Ao ler uma notícia do Jornal De Notícias de 12 de agosto de 2019 sobre o comboio da linha do Vouga, o «vouguinha», que chega a registar duas horas de atraso, e mais, devido a avarias do material circundante, estremeci. Deve ser mais uma das nossas linhas míticas, pensei eu, a ver os seus dias contados, a esvair-se em nada. Os passageiros que vão para a Feira de Espinho, uma das mais concorridas do país, quando chegam, é quando deviam voltar. Os que se arriscam a passar um dia na praia de Espinho, veem o dia transtornado, mal tempo têm para se pôr em fato de banho. Ai interior deste país, como te desprezam e amesquinham!
Todos os anos realizo, por uns dias, uma visita ao Portugal dito interior. Este ano andei para os lados de Amarante que foi servido pela linha do Tâmega, hoje infelizmente extinta. Fiquei uns dias em Cabeceiras de Bastos e, num deles, resolvi procurar os restos cadavéricos da linha morta.

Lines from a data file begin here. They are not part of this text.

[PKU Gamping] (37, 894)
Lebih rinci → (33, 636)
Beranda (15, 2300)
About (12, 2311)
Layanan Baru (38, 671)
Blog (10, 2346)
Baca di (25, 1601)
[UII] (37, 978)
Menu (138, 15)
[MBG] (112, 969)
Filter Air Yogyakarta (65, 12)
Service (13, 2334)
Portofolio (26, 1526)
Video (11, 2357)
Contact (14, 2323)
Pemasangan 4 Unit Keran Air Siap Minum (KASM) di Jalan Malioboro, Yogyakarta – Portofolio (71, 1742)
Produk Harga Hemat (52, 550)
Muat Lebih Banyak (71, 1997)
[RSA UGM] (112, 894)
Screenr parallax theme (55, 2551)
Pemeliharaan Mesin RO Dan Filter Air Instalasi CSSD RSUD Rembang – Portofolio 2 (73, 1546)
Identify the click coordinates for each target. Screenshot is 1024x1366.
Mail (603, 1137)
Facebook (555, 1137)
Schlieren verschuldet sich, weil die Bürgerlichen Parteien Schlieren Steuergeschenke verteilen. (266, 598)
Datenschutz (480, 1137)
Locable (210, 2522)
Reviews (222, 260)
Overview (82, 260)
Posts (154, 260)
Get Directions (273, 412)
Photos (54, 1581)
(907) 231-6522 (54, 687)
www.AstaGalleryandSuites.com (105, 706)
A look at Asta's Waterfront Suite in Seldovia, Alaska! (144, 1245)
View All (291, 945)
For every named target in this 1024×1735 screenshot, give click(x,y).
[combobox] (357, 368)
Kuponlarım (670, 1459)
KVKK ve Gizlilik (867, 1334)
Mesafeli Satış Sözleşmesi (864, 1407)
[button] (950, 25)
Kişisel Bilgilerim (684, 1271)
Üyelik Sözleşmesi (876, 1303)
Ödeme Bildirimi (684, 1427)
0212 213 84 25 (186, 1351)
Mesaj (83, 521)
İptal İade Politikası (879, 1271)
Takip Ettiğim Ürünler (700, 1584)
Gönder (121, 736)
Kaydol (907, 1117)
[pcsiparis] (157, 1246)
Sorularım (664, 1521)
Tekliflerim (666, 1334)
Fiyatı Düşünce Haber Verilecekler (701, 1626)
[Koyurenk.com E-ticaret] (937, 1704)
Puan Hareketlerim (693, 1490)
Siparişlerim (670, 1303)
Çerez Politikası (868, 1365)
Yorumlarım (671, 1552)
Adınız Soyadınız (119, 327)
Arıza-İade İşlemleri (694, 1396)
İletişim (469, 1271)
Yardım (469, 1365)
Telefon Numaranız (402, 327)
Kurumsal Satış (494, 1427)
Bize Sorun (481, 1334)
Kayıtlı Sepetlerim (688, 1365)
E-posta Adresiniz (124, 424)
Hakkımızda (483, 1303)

À saída do hotel, tentei obter informações. Foi-me dito que a extinta Estação de Cabeceiras estava situada mesmo no centro da terra.
Manhã cedo procuro. Foi fácil chegar lá. Ao longe já vislumbro a antiga Estação. Estou à espera de ver um dos seus ossos mirrados. Uma estação em ruínas, janelas tapadas por tijolos, vidros partidos, paredes grafitadas. Um caos.
Nem queria acreditar! Observei um edifício bonito, preservado e de boa arquitetura.
Desci a rampa que outrora daria acesso a camionetas e outros veículos que iriam despachar mercadorias… para outras paragens. Aproximei-me, mesmo assim, descrente. Uma porta envidraçada dava acesso a um compartimento bem organizado, tendo sido recebido por uma funcionária da Câmara. Prestimosa a dar toda informação sobre a extinta linha do Tâmega, foi-me explicando que a Estação de Celorico de Basto era o espaço central de uma «ecopista» do Tâmega, construída no espaço canal da linha ferroviária desativada, destinada à circulação pedonal ou de bicicleta. Tratava-se, segundo ela, de um percurso suave e acessível para todos.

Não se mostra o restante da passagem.